• [Dataset records]
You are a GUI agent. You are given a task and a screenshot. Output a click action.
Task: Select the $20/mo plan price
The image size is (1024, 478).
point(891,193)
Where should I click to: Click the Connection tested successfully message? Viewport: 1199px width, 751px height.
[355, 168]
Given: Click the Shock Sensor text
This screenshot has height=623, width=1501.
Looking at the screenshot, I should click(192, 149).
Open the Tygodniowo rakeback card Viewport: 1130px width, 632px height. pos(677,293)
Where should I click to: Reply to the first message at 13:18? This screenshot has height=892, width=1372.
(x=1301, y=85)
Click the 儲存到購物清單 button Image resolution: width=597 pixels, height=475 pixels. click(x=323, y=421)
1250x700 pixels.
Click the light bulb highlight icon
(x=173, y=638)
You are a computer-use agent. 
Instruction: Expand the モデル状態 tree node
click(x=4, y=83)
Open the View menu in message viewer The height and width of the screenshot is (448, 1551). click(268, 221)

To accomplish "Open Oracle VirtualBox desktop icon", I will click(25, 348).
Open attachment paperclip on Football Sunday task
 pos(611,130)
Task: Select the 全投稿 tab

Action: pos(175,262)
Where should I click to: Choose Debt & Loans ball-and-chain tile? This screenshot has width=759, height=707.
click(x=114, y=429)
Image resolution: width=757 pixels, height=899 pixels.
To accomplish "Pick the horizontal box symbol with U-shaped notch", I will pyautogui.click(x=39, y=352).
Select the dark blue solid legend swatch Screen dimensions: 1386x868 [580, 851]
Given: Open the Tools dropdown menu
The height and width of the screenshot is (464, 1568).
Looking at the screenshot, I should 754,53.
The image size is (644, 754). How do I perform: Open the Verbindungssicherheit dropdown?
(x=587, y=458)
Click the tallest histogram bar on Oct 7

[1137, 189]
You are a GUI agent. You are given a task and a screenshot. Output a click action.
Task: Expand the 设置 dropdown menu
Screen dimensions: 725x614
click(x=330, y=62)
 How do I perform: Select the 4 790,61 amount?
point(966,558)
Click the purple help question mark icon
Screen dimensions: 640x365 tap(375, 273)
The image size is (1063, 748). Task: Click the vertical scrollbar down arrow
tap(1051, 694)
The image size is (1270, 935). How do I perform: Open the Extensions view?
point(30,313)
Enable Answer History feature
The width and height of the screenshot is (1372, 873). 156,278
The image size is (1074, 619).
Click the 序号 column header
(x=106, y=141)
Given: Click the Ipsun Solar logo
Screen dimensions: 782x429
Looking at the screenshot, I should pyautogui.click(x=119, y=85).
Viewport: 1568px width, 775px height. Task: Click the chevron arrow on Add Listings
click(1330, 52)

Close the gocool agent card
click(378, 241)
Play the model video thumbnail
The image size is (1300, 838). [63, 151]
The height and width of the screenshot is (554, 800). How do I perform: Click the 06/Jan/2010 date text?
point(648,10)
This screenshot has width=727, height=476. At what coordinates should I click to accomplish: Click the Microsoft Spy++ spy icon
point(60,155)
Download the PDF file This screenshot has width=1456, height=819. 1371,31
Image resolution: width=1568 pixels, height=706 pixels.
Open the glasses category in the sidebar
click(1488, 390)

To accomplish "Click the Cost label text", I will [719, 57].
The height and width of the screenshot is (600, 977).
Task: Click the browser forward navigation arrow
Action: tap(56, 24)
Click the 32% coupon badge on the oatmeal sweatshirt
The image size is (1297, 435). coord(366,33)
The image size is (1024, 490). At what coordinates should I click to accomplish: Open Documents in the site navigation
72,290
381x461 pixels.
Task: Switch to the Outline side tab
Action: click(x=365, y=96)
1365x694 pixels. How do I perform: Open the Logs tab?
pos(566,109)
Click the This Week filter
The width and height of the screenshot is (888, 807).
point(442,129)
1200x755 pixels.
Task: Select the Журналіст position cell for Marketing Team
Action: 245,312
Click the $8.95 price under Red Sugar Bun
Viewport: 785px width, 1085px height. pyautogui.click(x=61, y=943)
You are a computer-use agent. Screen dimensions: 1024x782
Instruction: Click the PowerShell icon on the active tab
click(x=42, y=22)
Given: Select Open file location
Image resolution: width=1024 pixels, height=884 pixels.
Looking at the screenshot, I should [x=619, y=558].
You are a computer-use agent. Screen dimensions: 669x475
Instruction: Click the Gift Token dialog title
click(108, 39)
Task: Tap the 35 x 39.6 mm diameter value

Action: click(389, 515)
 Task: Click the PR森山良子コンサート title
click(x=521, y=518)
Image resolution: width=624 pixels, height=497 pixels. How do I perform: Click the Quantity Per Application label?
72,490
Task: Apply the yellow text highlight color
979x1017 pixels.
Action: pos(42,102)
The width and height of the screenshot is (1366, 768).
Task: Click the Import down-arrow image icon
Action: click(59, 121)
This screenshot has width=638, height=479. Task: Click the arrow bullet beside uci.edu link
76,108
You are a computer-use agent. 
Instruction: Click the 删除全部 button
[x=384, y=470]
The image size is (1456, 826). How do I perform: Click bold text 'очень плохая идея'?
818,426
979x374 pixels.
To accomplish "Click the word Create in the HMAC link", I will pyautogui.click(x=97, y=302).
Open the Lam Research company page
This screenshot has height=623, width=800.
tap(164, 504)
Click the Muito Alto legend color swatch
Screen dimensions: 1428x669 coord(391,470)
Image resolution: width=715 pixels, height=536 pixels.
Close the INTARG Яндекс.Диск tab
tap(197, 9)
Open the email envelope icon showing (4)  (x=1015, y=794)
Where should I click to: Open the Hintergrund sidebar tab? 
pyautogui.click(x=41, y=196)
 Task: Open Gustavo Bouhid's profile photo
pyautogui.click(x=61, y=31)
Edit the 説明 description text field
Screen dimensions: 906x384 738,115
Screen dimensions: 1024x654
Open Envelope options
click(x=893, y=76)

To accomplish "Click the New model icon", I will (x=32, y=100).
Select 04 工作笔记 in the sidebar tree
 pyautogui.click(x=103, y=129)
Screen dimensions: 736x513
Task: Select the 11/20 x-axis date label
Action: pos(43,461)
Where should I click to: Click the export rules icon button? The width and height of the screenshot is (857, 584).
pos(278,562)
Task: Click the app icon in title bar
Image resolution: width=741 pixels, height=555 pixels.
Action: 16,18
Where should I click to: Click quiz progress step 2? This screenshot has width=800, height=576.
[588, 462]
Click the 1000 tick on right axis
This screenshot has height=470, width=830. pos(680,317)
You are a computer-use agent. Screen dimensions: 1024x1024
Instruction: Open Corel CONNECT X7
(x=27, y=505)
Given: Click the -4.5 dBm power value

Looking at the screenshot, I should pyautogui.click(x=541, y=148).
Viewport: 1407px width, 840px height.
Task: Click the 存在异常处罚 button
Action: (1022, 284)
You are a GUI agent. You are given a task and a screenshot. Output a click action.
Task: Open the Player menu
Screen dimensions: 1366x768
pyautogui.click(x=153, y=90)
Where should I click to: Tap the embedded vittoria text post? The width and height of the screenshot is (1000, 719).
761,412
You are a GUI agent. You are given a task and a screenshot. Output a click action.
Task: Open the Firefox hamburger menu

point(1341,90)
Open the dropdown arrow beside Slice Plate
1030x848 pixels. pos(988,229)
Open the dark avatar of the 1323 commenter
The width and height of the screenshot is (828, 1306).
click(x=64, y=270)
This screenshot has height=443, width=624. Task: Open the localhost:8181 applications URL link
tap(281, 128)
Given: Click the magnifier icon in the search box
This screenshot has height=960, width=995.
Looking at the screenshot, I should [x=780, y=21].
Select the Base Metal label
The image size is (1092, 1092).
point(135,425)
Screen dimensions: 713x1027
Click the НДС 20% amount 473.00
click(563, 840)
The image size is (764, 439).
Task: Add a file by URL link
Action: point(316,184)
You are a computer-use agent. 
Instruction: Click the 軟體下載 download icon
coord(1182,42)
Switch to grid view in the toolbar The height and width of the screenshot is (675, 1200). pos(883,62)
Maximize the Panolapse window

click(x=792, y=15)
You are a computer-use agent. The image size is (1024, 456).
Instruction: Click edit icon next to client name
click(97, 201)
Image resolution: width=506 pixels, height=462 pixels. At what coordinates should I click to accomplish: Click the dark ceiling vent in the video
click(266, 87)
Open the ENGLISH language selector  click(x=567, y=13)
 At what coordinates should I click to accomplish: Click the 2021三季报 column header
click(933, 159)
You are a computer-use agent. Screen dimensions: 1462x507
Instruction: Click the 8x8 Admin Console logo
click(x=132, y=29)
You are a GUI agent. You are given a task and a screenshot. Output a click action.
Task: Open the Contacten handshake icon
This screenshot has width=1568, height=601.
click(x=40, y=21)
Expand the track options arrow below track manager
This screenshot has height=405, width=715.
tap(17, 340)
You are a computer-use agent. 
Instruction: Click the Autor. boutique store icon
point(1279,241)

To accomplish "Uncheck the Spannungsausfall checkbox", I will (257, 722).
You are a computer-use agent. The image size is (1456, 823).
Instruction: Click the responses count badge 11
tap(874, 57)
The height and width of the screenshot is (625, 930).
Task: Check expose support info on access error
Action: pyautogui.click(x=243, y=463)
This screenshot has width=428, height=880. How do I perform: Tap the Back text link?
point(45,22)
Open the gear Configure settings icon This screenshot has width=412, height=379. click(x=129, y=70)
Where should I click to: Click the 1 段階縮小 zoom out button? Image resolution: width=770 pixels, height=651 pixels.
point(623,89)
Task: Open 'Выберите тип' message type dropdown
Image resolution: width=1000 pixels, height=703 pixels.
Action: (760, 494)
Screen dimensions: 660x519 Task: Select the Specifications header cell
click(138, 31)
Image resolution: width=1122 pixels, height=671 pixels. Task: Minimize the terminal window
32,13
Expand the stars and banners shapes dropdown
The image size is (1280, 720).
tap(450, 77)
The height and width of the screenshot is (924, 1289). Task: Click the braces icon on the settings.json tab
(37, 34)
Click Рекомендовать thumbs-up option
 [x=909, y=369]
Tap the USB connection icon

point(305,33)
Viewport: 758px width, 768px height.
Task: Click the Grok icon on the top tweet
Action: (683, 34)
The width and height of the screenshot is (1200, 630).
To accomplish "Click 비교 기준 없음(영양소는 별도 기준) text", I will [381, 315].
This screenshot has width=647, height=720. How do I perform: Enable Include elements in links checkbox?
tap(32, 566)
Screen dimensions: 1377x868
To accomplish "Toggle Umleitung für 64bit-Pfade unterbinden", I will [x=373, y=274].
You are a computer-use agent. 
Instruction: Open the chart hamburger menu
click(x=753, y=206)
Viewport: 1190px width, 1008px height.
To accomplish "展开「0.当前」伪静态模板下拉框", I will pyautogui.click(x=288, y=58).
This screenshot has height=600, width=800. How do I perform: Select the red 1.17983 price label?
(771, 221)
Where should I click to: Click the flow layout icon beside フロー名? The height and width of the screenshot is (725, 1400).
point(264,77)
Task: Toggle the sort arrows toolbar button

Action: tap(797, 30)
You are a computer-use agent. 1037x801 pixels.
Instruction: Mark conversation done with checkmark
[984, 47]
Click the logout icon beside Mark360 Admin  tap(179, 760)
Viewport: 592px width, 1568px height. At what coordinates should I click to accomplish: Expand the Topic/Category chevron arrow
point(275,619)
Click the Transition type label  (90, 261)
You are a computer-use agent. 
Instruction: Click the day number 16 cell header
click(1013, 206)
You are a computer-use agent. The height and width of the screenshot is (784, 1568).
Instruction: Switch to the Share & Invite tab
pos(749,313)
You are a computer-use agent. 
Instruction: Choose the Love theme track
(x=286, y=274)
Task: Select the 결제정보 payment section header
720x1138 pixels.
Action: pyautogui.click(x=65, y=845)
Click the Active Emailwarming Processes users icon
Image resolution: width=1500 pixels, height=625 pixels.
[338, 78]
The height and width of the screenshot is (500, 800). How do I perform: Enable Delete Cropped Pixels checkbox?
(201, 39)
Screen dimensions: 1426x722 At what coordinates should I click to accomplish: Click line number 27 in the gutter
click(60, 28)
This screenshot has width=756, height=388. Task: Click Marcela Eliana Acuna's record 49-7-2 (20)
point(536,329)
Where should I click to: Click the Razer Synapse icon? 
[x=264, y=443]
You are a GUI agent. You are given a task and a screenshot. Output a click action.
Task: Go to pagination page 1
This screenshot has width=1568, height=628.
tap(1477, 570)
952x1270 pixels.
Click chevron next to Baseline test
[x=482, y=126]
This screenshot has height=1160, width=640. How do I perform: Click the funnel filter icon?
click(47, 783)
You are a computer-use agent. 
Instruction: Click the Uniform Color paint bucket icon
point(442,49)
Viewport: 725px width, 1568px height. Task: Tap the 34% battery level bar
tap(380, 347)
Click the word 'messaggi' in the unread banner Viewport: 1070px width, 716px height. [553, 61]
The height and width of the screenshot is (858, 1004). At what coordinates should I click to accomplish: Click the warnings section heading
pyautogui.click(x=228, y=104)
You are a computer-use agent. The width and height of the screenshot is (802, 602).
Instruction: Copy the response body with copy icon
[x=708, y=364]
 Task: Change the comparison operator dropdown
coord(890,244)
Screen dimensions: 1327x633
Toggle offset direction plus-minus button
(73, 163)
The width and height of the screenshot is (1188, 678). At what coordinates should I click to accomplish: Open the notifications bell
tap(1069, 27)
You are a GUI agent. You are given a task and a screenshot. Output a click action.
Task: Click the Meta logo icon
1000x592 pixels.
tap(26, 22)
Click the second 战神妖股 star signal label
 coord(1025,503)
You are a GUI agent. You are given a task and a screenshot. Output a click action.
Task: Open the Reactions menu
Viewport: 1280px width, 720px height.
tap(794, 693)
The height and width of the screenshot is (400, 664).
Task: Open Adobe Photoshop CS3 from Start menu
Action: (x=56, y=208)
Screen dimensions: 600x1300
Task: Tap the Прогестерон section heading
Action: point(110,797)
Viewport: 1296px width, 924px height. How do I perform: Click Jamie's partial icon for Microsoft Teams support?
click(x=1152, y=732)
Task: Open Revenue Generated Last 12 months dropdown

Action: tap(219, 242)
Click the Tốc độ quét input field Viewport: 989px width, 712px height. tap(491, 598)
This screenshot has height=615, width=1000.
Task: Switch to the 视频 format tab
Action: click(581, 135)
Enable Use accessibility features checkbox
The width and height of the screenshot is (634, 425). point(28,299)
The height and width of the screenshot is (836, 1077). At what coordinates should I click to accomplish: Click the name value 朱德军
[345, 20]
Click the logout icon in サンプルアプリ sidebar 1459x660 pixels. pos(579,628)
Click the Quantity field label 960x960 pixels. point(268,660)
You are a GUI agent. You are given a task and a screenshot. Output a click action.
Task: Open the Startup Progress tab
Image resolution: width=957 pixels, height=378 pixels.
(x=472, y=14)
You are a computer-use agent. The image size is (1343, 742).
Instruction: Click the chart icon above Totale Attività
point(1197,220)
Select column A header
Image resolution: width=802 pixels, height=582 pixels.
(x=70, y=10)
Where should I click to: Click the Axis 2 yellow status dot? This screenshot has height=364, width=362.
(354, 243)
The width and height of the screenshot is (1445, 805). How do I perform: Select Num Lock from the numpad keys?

• [Brief] Copy every line of the data where "logout" is found.

• [The answer]
Click the logout icon beside Mark360 Admin  tap(179, 760)
Click the logout icon in サンプルアプリ sidebar 1459x660 pixels. pos(579,628)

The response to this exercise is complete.